Created By : Jatin Gogia
Reviewed By : Rajasekhar Valipishetty
Last Updated : Apr 06, 2023
HCF Calculator using the Euclid Division Algorithm helps you to find the Highest common factor (HCF) easily for 455, 734 i.e. 1 the largest integer that leaves a remainder zero for all numbers.
HCF of 455, 734 is 1 the largest number which exactly divides all the numbers i.e. where the remainder is zero. Let us get into the working of this example.

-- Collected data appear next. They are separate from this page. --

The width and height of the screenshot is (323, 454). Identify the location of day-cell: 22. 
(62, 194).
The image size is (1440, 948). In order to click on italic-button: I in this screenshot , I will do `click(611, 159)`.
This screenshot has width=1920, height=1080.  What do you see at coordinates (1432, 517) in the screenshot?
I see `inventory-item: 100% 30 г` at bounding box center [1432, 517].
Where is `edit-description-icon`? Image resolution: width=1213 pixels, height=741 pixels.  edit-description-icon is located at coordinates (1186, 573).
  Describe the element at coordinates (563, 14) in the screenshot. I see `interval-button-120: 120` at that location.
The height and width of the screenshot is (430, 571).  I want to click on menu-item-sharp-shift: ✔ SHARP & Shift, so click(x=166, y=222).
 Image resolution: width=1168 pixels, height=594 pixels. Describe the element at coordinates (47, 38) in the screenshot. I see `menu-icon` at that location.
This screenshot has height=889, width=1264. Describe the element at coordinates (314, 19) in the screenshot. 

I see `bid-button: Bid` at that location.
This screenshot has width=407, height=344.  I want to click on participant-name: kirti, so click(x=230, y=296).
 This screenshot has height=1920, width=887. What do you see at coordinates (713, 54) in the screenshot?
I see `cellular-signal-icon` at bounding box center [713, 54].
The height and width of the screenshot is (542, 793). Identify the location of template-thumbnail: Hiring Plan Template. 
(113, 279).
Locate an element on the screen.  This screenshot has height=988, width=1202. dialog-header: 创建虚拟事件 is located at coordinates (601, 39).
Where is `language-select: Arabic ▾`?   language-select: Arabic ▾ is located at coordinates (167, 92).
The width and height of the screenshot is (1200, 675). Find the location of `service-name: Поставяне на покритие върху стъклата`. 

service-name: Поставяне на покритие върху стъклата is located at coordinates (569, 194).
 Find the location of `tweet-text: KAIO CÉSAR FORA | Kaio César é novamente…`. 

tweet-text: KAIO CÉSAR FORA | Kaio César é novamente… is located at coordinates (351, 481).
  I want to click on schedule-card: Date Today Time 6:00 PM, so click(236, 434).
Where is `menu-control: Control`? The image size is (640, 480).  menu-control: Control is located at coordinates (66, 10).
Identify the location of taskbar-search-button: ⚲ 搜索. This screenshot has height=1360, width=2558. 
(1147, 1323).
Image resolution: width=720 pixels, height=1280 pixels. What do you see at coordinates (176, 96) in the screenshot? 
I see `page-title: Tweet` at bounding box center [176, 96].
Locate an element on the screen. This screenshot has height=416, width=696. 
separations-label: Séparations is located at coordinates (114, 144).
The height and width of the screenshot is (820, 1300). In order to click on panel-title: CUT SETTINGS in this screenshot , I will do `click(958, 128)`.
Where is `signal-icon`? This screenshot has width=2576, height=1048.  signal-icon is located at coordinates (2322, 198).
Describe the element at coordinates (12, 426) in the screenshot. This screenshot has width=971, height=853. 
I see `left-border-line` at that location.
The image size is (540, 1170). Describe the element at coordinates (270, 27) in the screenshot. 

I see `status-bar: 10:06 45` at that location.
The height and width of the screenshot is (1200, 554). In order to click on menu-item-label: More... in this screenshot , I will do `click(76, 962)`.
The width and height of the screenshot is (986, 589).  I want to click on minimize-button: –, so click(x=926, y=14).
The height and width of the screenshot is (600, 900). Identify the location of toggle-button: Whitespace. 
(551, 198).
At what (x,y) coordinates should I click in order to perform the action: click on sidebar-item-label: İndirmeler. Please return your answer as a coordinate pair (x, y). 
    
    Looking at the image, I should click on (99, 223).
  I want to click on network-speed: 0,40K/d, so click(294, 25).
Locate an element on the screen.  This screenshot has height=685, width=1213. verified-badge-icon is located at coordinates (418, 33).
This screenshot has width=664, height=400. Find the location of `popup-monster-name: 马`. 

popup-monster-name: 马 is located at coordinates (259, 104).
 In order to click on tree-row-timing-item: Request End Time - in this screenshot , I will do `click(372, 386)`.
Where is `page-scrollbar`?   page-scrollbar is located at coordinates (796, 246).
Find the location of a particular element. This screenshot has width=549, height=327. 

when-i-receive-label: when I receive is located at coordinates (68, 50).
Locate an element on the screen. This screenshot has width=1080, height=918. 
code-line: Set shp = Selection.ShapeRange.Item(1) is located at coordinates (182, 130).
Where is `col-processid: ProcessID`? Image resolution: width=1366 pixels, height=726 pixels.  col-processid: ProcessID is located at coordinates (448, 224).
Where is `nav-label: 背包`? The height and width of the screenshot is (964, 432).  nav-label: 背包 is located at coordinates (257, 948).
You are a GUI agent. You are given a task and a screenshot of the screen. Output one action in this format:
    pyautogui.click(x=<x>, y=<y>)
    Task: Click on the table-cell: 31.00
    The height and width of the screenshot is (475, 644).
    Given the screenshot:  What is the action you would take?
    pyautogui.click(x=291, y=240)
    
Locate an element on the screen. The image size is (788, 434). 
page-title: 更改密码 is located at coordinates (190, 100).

Consider we have numbers 455, 734 and we need to find the HCF of these numbers. To do so, we need to choose the largest integer first and then as per Euclid's Division Lemma a = bq + r where 0 ≤ r ≤ b
Highest common factor (HCF) of 455, 734 is 1.
HCF(455, 734) = 1
Highest common factor or Highest common divisor (hcd) can be calculated by Euclid's algotithm.
Highest common factor (HCF) of 455, 734 is 1.
Step 1: Since 734 > 455, we apply the division lemma to 734 and 455, to get
734 = 455 x 1 + 279
Step 2: Since the reminder 455 ≠ 0, we apply division lemma to 279 and 455, to get
455 = 279 x 1 + 176
Step 3: We consider the new divisor 279 and the new remainder 176, and apply the division lemma to get
279 = 176 x 1 + 103
We consider the new divisor 176 and the new remainder 103,and apply the division lemma to get
176 = 103 x 1 + 73
We consider the new divisor 103 and the new remainder 73,and apply the division lemma to get
103 = 73 x 1 + 30
We consider the new divisor 73 and the new remainder 30,and apply the division lemma to get
73 = 30 x 2 + 13
We consider the new divisor 30 and the new remainder 13,and apply the division lemma to get
30 = 13 x 2 + 4
We consider the new divisor 13 and the new remainder 4,and apply the division lemma to get
13 = 4 x 3 + 1
We consider the new divisor 4 and the new remainder 1,and apply the division lemma to get
4 = 1 x 4 + 0
The remainder has now become zero, so our procedure stops. Since the divisor at this stage is 1, the HCF of 455 and 734 is 1
Notice that 1 = HCF(4,1) = HCF(13,4) = HCF(30,13) = HCF(73,30) = HCF(103,73) = HCF(176,103) = HCF(279,176) = HCF(455,279) = HCF(734,455) .
Here are some samples of HCF using Euclid's Algorithm calculations.
1. What is the Euclid division algorithm?
Answer: Euclid's Division Algorithm is a technique to compute the Highest Common Factor (HCF) of given positive integers.
2. what is the HCF of 455, 734?
Answer: HCF of 455, 734 is 1 the largest number that divides all the numbers leaving a remainder zero.
3. How to find HCF of 455, 734 using Euclid's Algorithm?
Answer: For arbitrary numbers 455, 734 apply Euclid’s Division Lemma in succession until you obtain a remainder zero. HCF is the remainder in the last but one step.